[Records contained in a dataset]
====================

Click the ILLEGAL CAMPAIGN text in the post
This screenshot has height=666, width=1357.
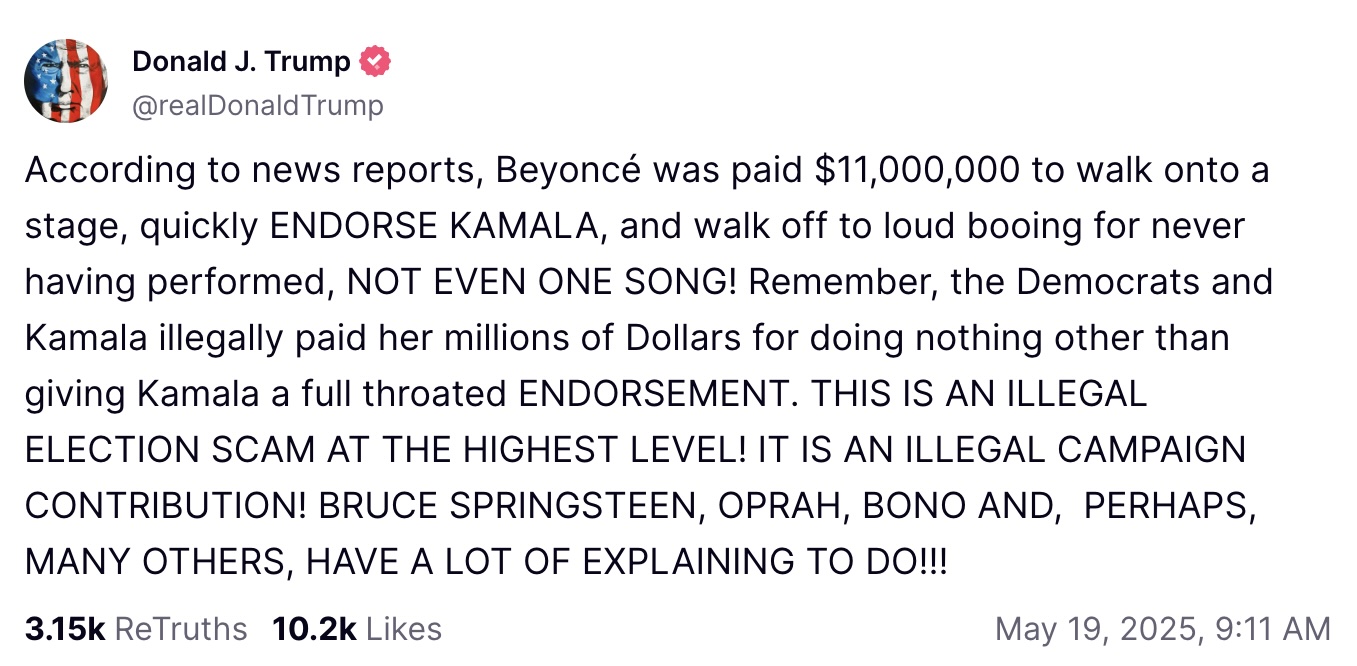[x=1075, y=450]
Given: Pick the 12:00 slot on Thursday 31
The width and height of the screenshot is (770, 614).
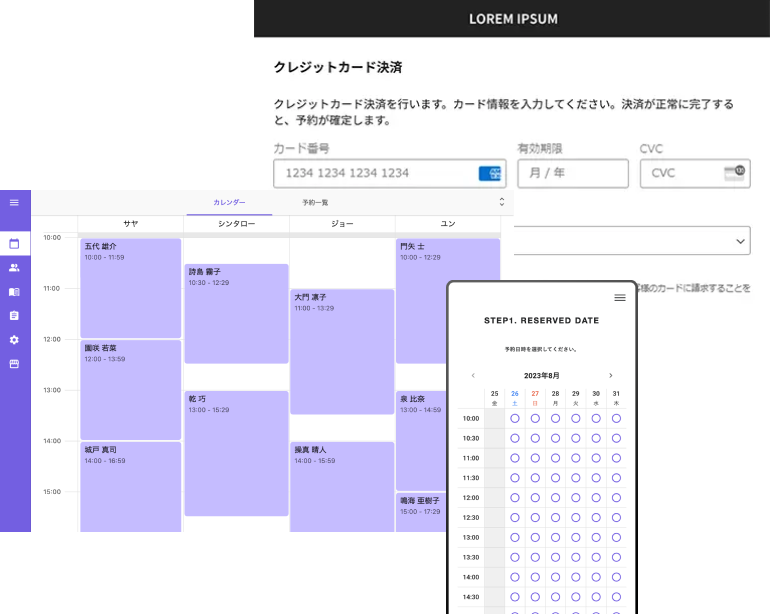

====================

What you will do »
Edit the lines above by changing every "screenshot" to "screen capture" and keeping everything else the same, and omit the pictures from your answer.

Complete answer »
Click the ILLEGAL CAMPAIGN text in the post
This screen capture has height=666, width=1357.
[x=1075, y=450]
Given: Pick the 12:00 slot on Thursday 31
The width and height of the screen capture is (770, 614).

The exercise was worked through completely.